I can only guess that this was a cruel but clever Kojima-esque postmodern commentary on something or another.
Tetra Master
Finally, I am going to leave the current gen behind and go back a few years.
The Final Fantasy games are known for not making sense. This is mostly the result of some fast and loose localization and design decisions that appeal to a Japanese audience, a culture that has developed independently from Westerners for...100,000 years or so? Since the '80s, videogames have gone a long way toward bridging this divide, but once we start to figure it out, they get their hands on collectible card games and start sticking them in games.

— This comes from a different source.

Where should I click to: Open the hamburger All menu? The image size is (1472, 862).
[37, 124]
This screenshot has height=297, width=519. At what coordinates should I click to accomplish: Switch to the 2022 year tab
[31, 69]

Final Fantasy 9's Tetra Master wasn't the first card game, but in my experience, it's definitely the most confusing (not that was able to I make sense of Final Fantasy 8's Triple Triad). It's a little bit like playing chess in binary while blindfolded and in need of a bathroom break (oh, and you've been castrated, too). In short, it's absolute gibberish designed to get you spending more time collecting useless shit. These dozens of wasted hours are then justified by the player as a "good" time, which then reinforces their decision to buy the next game.
Why???
Why are these things so confusing? Admittedly, the responsibility for each of these issues spans a whole gamut of blame: executives, publishers, developers, stock holders, and audience. Sometimes it's innocent idiocy. Other times, it's the second gunman on the grassy knoll. While I can't confirm whether they are dumb, playing dumb, or trying to trick you into buying stuff, I do have my suspicions.
So next time you encounter confusing stuff in videogames, just remember these suggestions and take a close look at what you're forced to do and whether you're being played. Maybe then you'll do something sensible and easy, like read a book, go for a walk, or come up with a Unified Field Theory for physics.